Une visite présidentielle au Japon espérée pour faire avancer l’enquête
Alors qu’Emmanuel Macron doit se rendre au Japon à partir de ce mardi, la famille de Tiphaine Véron, disparue dans ce pays il y a huit ans, espère que cette visite pourra aider à faire progresser l’affaire. La famille souhaite que le président puisse intervenir pour encourager une coopération entre la France et le Japon.

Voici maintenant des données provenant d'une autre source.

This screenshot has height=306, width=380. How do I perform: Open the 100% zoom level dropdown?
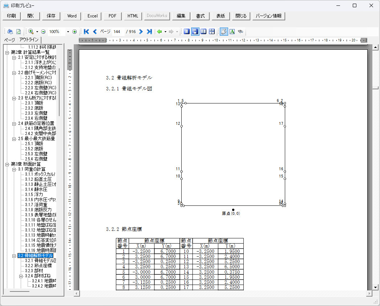68,32
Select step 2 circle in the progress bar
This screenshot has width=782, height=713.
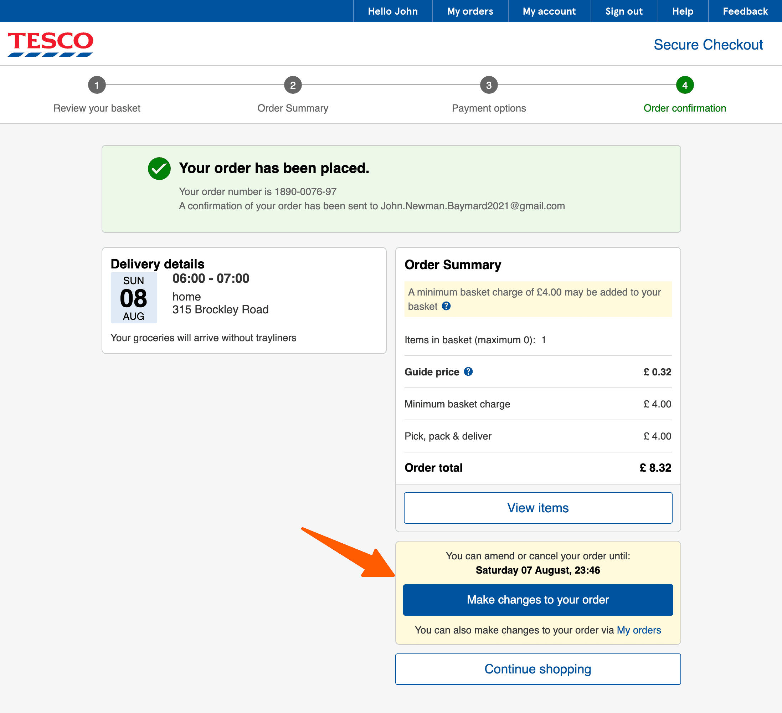coord(293,85)
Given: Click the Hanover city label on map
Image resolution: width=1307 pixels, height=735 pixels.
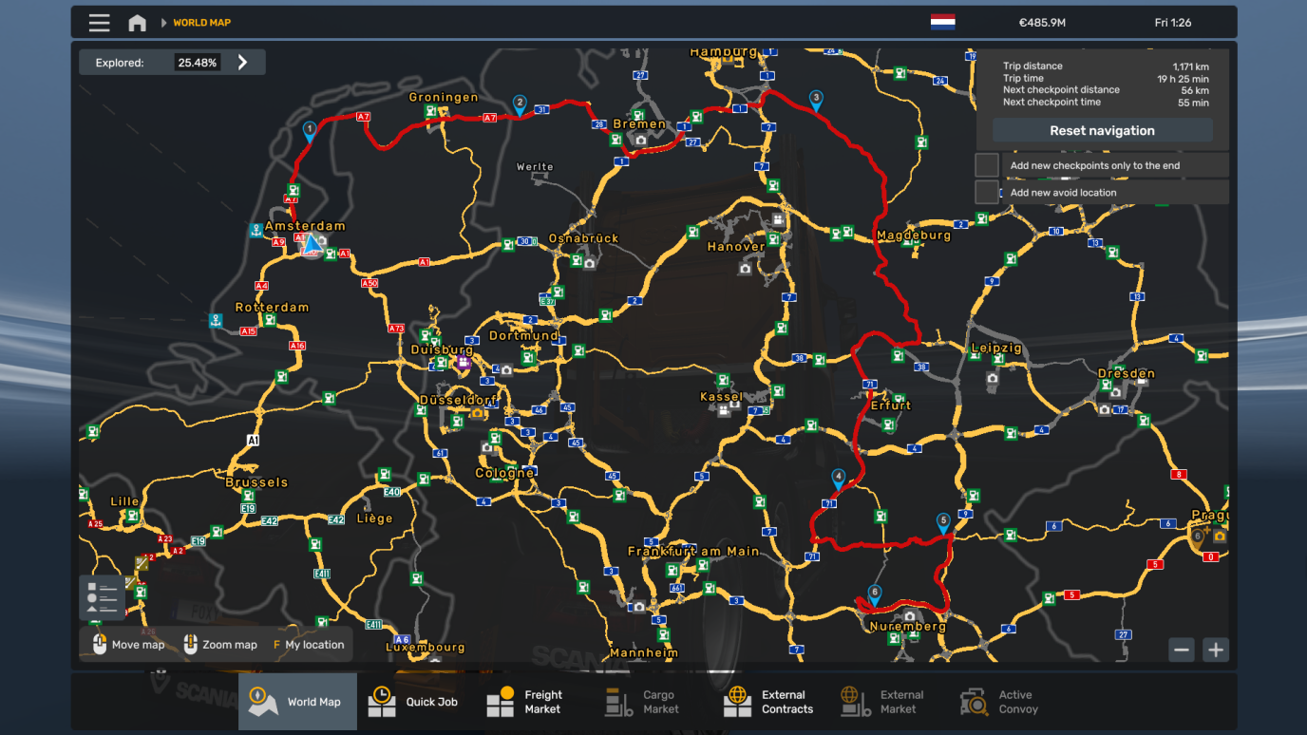Looking at the screenshot, I should [735, 247].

« C’est notre dernière chance », a déclaré Anne, la mère de Tiphaine Véron, lors d’une interview sur RTL. La jeune femme a disparu en 2018 dans des circonstances mystérieuses lors d’un séjour à Nikko, une ville touristique au nord de Tokyo. La famille espère que la visite d’État d’Emmanuel Macron à Tokyo permettra de faire avancer le dossier.
Avant le déplacement du président, la famille a été reçue ce vendredi à l’Élysée. Lors de cet entretien avec la conseillère pour l’Asie et un conseiller en justice, ils ont évoqué une « bonne dynamique » en vue du voyage.

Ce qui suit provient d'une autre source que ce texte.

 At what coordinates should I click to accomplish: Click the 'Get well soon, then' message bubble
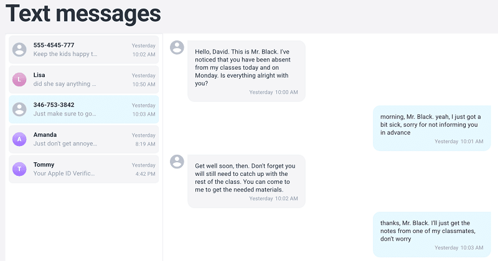(247, 181)
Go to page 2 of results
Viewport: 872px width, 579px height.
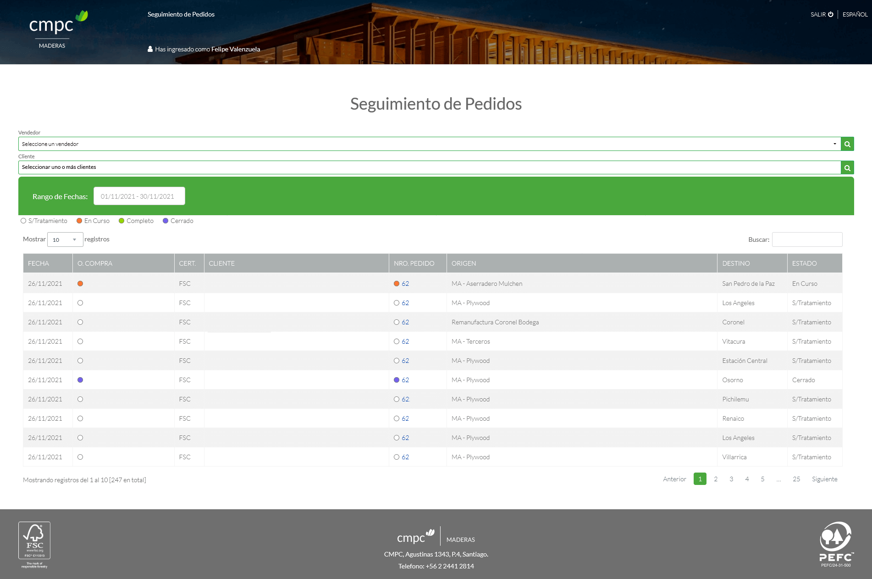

Anne Véron explique que « c’est notre dernière chance » car, selon elle, l’affaire est encore considérée comme criminelle, mais sans enquête sérieuse. Elle souhaite que le chef de l’État intervienne auprès de la Première ministre japonaise pour convaincre la police de Tokyo de prendre en main l’enquête. Elle ajoute : « Je crois vraiment en Emmanuel Macron et j’espère qu’il pourra nous sortir de cette impasse, de tout mon cœur. »

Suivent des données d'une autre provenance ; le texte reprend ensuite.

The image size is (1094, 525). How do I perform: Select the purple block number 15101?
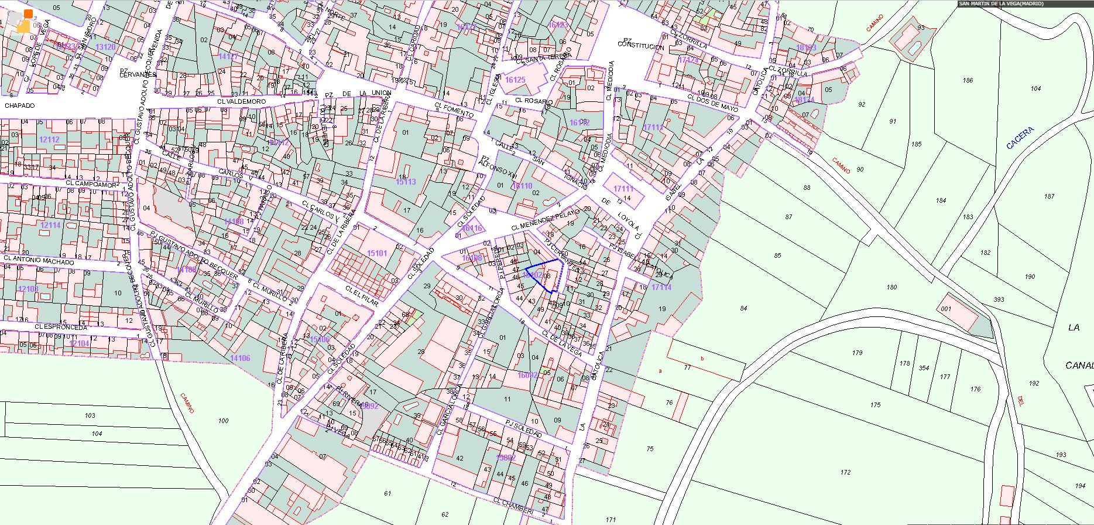(377, 253)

Une quête de vérité persistante
Tiphaine Véron, assistante scolaire de 36 ans, a été vue pour la dernière fois le 29 juillet 2018 lors d’une visite à Nikko. Son passeport et ses affaires avaient été retrouvés dans sa chambre d’hôtel, ce qui laisse penser qu’elle a quitté les lieux volontairement ou non.
Les autorités japonaises privilégient une piste accidentelle dans cette disparition. Cependant, Damien Véron, le grand frère de Tiphaine, mène sa propre enquête et demande à ce que la police nationale prenne le relais. Pour l’instant, l’enquête est toujours confiée aux policiers locaux.
La famille doute que la piste criminelle ait été suffisamment explorée. Elle souligne notamment que les traces de sang trouvées dans la chambre de Tiphaine n’ont pas été analysées. Elle s’interroge également sur le rôle du gérant de l’hôtel, qui a été seulement auditionné comme témoin et qui était aussi « policier volontaire » présent lors des battues pour retrouver Tiphaine.